§ **MATERIAL FOR THIS TASK**:

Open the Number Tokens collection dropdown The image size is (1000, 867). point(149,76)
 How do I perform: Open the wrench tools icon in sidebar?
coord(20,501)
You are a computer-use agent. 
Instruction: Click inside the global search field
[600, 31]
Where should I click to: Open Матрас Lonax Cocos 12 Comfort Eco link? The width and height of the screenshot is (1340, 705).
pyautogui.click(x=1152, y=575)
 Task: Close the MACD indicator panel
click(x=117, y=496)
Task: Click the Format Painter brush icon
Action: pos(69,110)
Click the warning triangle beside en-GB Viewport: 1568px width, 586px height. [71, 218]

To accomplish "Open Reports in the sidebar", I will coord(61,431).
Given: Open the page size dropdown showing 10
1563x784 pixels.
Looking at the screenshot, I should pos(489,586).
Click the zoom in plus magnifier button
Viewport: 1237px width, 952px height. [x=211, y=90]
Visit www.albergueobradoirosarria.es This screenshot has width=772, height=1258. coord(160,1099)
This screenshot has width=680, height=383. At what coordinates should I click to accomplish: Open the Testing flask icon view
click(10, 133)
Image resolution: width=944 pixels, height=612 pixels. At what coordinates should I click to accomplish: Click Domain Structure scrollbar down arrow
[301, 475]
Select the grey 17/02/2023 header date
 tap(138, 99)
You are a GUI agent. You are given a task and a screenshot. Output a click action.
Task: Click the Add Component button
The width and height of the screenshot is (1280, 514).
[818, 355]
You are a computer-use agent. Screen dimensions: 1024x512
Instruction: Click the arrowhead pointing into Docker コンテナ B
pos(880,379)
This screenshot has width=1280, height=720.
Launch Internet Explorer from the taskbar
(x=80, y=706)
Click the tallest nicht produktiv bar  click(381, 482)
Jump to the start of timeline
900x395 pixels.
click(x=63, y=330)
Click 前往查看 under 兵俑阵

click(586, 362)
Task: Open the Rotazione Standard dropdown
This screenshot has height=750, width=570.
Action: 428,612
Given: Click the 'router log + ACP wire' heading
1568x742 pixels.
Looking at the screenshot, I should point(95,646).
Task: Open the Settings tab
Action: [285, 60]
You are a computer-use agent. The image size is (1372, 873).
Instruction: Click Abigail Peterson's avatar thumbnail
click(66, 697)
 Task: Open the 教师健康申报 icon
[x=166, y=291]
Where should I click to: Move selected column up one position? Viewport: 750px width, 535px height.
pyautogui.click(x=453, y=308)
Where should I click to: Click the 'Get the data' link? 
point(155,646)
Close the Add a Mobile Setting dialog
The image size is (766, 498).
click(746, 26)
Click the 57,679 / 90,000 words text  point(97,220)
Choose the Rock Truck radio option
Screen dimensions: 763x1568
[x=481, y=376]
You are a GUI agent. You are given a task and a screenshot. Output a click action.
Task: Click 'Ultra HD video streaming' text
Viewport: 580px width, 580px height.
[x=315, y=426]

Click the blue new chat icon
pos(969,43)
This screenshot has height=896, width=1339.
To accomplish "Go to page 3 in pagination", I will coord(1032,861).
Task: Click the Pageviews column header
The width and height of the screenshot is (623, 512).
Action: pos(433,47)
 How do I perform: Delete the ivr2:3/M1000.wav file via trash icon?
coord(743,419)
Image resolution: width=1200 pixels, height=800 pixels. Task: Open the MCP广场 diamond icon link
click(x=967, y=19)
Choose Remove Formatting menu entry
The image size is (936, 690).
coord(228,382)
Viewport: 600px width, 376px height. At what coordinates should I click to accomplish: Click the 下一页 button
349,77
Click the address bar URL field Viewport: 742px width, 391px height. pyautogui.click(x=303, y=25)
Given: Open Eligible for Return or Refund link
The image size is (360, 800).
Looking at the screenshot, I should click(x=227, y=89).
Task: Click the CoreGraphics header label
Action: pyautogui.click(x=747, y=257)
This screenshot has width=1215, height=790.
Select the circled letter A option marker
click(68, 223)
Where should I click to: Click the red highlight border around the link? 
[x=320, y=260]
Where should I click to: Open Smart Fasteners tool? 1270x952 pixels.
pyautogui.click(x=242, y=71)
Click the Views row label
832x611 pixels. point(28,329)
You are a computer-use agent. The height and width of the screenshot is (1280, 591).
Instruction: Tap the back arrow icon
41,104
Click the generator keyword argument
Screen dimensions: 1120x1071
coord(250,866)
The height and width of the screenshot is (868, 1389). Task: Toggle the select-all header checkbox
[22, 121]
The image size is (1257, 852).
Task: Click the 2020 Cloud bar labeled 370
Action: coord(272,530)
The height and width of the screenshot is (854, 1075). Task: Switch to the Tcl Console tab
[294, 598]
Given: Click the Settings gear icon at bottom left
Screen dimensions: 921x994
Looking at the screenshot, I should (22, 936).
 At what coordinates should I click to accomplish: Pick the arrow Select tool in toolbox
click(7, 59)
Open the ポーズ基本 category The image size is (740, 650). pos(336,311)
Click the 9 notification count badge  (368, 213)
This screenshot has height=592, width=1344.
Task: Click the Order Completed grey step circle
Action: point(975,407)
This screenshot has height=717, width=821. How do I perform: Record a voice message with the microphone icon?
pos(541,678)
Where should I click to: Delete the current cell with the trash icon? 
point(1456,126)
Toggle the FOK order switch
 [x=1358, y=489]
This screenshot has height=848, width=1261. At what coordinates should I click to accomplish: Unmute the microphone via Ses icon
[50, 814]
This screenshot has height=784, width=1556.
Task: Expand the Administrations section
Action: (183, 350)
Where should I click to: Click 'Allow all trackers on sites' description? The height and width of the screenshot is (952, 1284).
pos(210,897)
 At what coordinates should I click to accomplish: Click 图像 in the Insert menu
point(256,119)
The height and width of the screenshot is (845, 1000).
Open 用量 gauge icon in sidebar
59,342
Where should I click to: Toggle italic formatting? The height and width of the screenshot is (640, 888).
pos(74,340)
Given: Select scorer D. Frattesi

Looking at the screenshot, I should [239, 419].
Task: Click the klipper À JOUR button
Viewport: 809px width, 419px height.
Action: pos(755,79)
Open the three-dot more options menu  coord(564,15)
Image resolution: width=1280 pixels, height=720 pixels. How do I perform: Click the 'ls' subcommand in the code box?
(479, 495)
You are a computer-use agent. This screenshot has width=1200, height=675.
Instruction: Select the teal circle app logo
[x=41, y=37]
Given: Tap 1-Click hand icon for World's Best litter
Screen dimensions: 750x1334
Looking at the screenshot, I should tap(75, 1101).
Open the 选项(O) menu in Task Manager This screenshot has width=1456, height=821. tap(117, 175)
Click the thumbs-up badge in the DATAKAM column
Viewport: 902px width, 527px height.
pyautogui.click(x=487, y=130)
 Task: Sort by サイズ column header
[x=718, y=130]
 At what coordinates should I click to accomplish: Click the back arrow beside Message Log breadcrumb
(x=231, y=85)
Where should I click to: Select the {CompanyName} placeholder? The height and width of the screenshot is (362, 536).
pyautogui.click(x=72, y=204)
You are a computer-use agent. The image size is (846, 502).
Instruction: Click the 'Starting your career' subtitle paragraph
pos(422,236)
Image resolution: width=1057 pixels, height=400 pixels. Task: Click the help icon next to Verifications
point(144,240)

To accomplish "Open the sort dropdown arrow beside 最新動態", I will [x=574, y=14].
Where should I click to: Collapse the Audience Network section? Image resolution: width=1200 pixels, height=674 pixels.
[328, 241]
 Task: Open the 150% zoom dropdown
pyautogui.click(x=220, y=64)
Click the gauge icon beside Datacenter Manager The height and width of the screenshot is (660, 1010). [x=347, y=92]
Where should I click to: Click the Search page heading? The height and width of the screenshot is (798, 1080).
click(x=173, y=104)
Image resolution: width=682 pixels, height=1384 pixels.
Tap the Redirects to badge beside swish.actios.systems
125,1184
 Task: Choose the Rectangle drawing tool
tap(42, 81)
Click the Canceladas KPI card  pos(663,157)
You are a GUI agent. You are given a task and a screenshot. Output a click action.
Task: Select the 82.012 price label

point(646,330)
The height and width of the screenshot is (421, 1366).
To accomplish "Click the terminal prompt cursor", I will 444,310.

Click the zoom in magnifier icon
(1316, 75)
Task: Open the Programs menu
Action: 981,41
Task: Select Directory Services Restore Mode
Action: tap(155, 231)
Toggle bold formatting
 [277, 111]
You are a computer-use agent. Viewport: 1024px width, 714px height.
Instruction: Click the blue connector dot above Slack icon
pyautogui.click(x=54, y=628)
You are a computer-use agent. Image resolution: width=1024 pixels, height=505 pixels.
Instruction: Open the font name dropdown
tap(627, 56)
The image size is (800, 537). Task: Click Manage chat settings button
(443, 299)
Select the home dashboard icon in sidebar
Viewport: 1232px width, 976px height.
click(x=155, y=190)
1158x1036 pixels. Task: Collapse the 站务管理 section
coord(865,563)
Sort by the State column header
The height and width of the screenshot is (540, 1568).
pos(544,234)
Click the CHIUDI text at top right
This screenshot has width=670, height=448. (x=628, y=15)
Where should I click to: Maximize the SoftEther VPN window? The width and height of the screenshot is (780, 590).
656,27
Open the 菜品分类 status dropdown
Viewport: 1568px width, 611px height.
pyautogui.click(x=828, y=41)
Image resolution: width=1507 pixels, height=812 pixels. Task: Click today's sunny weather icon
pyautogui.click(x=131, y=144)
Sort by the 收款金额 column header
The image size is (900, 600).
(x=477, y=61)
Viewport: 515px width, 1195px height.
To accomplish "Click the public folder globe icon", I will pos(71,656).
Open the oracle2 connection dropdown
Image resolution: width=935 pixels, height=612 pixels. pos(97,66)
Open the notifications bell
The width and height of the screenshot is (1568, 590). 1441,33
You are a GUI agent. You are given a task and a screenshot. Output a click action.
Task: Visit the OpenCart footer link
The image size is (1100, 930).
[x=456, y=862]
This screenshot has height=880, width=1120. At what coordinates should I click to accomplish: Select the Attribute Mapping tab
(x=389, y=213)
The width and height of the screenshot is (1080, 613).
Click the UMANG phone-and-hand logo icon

§ **PROBLEM TO WORK ON**: Having found the line with "Open the oracle2 connection dropdown", transcribe it and each line after it to the end of the entries, with no other lines.

§ **WORKED SOLUTION**:
Open the oracle2 connection dropdown
Image resolution: width=935 pixels, height=612 pixels. pos(97,66)
Open the notifications bell
The width and height of the screenshot is (1568, 590). 1441,33
You are a GUI agent. You are given a task and a screenshot. Output a click action.
Task: Visit the OpenCart footer link
The image size is (1100, 930).
[x=456, y=862]
This screenshot has height=880, width=1120. At what coordinates should I click to accomplish: Select the Attribute Mapping tab
(x=389, y=213)
The width and height of the screenshot is (1080, 613).
Click the UMANG phone-and-hand logo icon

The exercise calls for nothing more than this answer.